In another example, Richard Clarke’s compression of time in “Against All Enemies” is not helpful in understanding the sequence of events that morning.  Clarke’s is also an honest effort, one which highlights the fact that participant recall is much like an eye witness account, helpful but not definitive.  And Clarke’s problems with time compression lead to the second barrier, event conflation.

Event Conflation

Clarke established a time hack for his readers, “It was now 9:28.”  That time was in reference to establishing an air defense “CAP over D.C.”  That meant that by that time, according to Clarke,  General Myers was in the Pentagon, the Air Threat Conference Call was underway, and “eleven aircraft [were] off course or out of communications.” [attributed to Garvey] Actually, Clarke conflated events as he compressed them in time, leaping nimbly over both barriers at once.  He also established that Norman Mineta was not in the loop by 9:28, despite Mineta’s own account.

Mineta, then Secretary of Transportation established in multiple accounts, including testimony before the 9-11 Commission, that he was there before 9:28 and that an aircraft “50 miles out” was AA 77.  Mineta’s story is the definitive example of event conflation.  The plane in question was UA 93.  Mineta and Clarke cannot both be right at the same time in terms of Mineta’s location in space and time.

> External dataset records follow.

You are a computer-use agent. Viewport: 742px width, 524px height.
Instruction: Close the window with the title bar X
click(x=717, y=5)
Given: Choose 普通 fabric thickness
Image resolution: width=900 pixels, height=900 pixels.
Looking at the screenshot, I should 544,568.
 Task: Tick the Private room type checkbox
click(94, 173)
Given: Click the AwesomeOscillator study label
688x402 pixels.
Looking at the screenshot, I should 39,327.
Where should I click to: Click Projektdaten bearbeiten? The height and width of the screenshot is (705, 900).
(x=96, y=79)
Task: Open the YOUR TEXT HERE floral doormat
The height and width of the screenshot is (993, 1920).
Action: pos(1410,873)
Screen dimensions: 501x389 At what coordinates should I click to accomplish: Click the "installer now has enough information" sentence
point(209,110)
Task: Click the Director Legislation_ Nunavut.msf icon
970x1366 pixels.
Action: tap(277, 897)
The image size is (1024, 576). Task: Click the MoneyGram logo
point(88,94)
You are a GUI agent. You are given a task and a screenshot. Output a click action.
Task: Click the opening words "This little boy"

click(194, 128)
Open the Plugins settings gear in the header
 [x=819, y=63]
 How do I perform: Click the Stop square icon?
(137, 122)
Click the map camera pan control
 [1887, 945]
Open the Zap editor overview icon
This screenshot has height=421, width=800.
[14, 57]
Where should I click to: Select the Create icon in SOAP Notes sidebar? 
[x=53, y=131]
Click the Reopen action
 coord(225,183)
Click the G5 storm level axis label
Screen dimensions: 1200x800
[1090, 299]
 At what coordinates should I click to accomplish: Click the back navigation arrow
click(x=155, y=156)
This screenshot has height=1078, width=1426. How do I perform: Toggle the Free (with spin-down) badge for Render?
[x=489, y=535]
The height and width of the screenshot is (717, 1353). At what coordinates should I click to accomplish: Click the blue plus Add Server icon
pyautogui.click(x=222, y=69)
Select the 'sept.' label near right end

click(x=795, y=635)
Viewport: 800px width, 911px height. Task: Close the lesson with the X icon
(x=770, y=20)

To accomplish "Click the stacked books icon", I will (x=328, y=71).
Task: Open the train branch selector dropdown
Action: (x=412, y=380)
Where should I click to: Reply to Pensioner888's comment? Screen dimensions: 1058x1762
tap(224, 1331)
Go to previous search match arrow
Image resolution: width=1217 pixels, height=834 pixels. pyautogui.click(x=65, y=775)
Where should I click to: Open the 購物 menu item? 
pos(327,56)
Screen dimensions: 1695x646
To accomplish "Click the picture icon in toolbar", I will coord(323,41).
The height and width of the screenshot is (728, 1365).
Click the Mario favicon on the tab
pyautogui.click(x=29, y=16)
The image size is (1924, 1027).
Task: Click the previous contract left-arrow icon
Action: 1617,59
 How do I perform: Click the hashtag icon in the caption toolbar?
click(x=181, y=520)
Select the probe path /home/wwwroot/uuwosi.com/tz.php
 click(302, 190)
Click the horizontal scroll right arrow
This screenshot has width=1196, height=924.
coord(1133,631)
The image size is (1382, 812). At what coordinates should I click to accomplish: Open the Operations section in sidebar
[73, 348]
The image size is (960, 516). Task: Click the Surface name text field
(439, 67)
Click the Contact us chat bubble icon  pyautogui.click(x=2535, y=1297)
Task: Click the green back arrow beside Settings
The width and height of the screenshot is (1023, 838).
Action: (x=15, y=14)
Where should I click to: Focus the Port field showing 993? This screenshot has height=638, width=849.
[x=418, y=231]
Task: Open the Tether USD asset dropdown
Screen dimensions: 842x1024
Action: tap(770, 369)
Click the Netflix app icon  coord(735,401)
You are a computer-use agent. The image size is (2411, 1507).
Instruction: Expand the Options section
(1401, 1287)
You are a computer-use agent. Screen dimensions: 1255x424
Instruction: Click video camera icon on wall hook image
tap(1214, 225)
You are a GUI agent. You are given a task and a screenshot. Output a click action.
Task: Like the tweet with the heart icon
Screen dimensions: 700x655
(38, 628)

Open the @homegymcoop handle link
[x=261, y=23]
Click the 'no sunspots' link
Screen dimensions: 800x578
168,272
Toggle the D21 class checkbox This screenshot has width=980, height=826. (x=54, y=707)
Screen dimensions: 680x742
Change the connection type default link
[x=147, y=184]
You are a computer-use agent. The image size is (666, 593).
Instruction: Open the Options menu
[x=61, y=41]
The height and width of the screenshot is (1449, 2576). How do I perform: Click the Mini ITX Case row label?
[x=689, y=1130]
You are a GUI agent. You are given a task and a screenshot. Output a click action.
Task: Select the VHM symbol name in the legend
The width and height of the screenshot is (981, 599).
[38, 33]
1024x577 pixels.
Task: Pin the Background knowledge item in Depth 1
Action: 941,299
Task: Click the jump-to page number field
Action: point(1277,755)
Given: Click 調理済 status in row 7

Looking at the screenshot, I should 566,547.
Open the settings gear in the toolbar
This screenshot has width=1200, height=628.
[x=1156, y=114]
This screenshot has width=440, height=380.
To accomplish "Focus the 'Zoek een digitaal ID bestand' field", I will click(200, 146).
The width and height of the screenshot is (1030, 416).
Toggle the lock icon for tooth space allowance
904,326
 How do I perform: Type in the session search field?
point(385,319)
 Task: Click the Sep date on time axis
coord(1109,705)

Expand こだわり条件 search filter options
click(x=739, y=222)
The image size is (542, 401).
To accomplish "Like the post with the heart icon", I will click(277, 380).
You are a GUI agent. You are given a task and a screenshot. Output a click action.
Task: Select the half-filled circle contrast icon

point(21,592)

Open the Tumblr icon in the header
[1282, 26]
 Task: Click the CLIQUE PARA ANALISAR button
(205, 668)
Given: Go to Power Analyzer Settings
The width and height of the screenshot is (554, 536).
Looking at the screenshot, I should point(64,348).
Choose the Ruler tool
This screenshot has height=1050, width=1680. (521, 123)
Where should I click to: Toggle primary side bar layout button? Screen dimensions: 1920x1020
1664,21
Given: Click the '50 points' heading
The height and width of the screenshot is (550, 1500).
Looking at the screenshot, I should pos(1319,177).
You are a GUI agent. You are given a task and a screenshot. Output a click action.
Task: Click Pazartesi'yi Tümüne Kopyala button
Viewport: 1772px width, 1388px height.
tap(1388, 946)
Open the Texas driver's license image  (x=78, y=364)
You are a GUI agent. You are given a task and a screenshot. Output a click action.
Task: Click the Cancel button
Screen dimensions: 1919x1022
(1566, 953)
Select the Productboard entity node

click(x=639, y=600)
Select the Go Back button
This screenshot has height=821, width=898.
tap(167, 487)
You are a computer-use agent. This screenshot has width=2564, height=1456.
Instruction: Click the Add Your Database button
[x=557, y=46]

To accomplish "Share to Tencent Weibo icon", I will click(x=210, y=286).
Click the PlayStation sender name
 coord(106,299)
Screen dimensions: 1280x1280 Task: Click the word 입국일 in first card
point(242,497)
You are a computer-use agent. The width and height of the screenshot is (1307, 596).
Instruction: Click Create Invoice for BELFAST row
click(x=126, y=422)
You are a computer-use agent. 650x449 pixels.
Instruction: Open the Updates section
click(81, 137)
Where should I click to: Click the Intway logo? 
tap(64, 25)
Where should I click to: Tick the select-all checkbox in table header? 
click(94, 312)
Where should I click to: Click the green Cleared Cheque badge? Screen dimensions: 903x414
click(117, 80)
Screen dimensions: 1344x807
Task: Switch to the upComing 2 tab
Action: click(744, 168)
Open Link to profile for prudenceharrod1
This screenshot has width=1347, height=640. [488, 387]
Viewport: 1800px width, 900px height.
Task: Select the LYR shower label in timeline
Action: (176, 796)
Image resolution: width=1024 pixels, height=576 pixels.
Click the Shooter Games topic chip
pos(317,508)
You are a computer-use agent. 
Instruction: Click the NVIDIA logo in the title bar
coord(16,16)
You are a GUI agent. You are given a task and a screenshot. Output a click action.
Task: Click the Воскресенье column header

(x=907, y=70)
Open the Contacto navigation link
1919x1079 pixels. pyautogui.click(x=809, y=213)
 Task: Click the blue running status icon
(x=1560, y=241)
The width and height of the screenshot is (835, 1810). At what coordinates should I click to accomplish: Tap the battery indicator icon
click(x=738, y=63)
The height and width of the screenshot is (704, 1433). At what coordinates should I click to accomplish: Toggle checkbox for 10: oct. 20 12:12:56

Even the events of the day were conflated in at least two instances as they occurred; Delta 1989 was conflated with UA 93, and AA 77 was conflated with AA 11.  NEADS perpetuated the first conflation in its own story of the day. The plane that ‘meandered’ that day was not UA 93, it was Delta 1989.  We may never know the details of the second conflation other than the fact that it occurred and that it did prompt the Langley scramble.

Looking ahead to the Scott Trilogy

Researchers, writers, analysts, and investigators have the capability to overcome time compression and event conflation by using primary and secondary source information as an aid to recall during interviews. Spencer and Scott, especially, did not have the primary source information they needed to deal with either barrier. And as we will discover in the first Scott article some conflated events were also time compressed by Scott’s sources.

Okay, with that off my mind we can move on to Scott’s trilogy. And as we do, let me mention that is was from Scott that the Commission Staff obtained the lead about the Air Threat Conference Call. The tape of that conference is the single most important primary source of the day. For now, Commission Report footnotes stand as the best available secondary source of the day concerning that conference call.